(Saved data entries)
━━━━━━━━━━━━━━━━━━━━
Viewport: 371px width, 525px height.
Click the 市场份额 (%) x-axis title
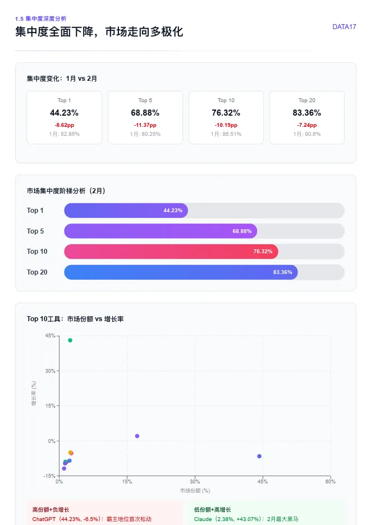click(195, 491)
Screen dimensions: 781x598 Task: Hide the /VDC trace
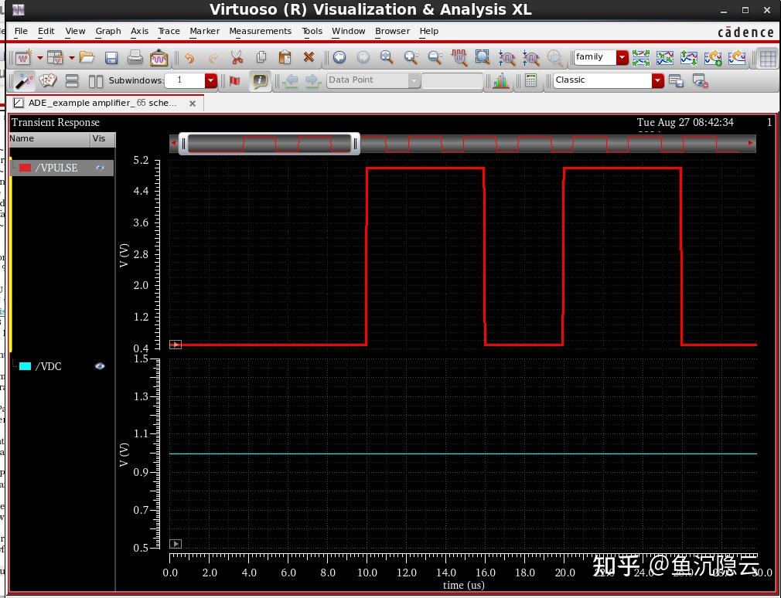(100, 366)
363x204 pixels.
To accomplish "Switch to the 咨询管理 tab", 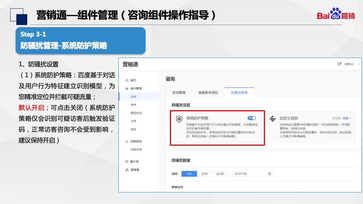I will (x=179, y=93).
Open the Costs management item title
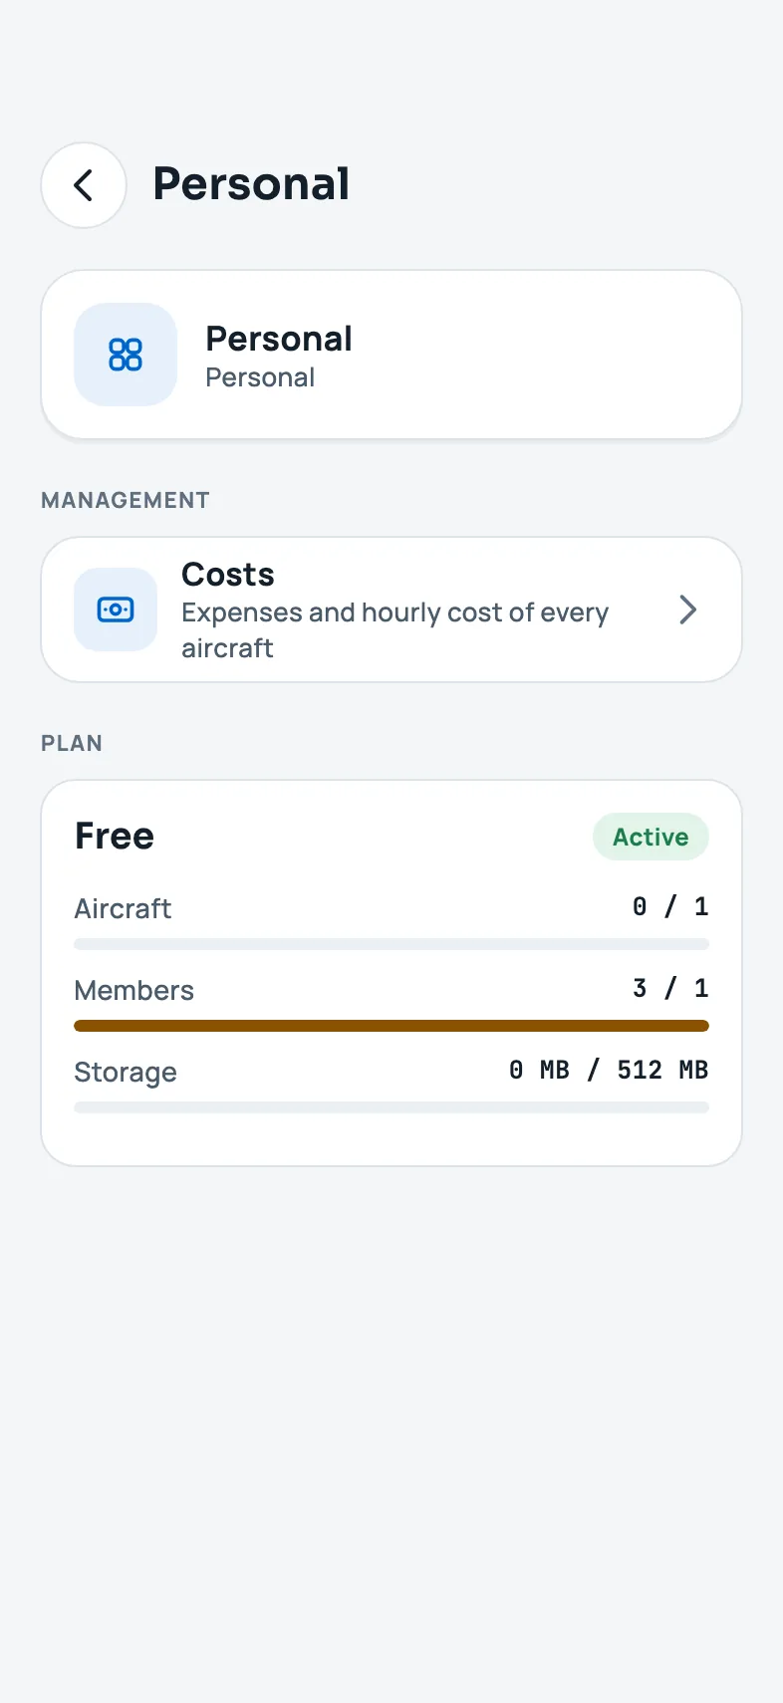 click(x=228, y=575)
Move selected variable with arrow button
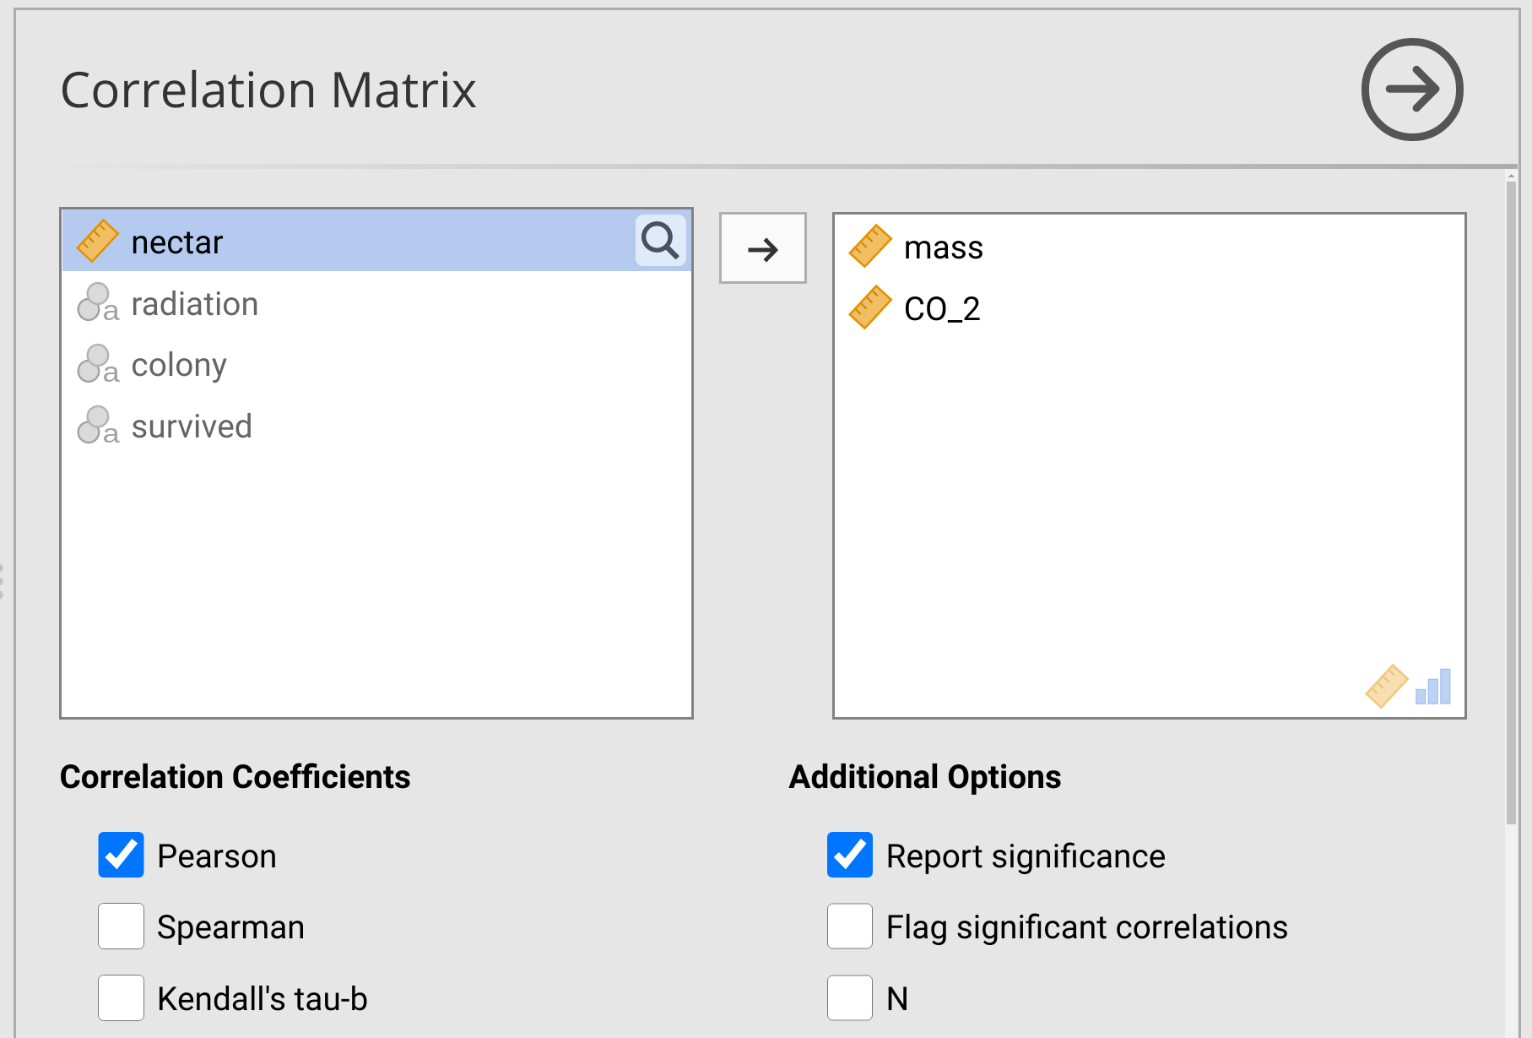This screenshot has width=1532, height=1038. [762, 248]
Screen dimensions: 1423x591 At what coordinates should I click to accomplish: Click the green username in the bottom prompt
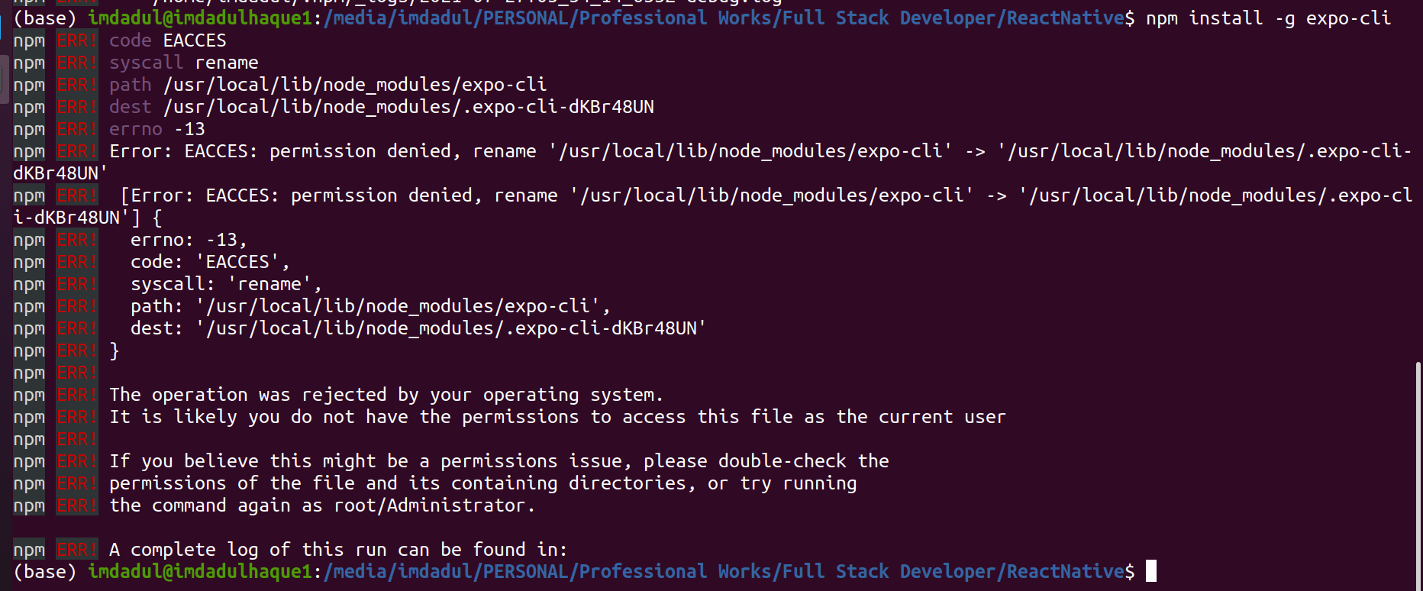pyautogui.click(x=200, y=572)
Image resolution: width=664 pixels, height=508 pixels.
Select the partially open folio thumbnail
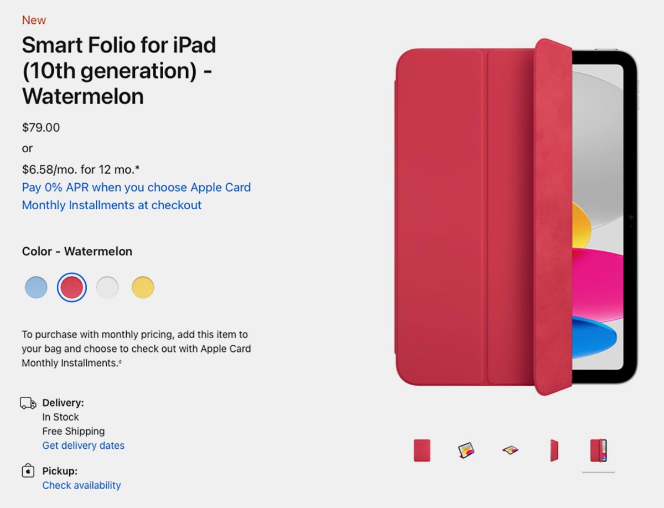click(598, 450)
━━━━━━━━━━━━━━━━━━━━
Exercise directions – Which lines above contain the word "pixels"? Copy all of them.

Response below –
363x204 pixels.
Image resolution: width=664 pixels, height=508 pixels.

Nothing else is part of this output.